» Collected data

((

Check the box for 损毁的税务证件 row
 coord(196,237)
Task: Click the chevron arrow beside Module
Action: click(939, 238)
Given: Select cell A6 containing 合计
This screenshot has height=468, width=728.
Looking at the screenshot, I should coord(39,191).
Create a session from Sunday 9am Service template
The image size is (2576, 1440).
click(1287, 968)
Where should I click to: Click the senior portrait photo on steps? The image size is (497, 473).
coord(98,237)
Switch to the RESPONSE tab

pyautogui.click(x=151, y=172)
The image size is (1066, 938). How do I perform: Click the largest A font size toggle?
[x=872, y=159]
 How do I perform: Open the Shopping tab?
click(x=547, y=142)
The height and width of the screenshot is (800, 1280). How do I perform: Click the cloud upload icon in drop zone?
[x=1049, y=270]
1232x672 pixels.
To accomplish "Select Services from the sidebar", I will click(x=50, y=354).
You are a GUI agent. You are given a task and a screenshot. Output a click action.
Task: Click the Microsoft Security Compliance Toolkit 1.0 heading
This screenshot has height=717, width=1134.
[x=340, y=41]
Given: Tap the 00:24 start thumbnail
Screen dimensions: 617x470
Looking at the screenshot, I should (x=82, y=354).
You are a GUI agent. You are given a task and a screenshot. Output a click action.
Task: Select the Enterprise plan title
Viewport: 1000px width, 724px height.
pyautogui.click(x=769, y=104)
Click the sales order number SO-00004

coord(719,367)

))

» Action item
Copy out exactly the lines from the one containing "Viewport: 1000px width, 724px height." through the last line above, keeping both end lines.

» Output
Viewport: 1000px width, 724px height.
pyautogui.click(x=769, y=104)
Click the sales order number SO-00004

coord(719,367)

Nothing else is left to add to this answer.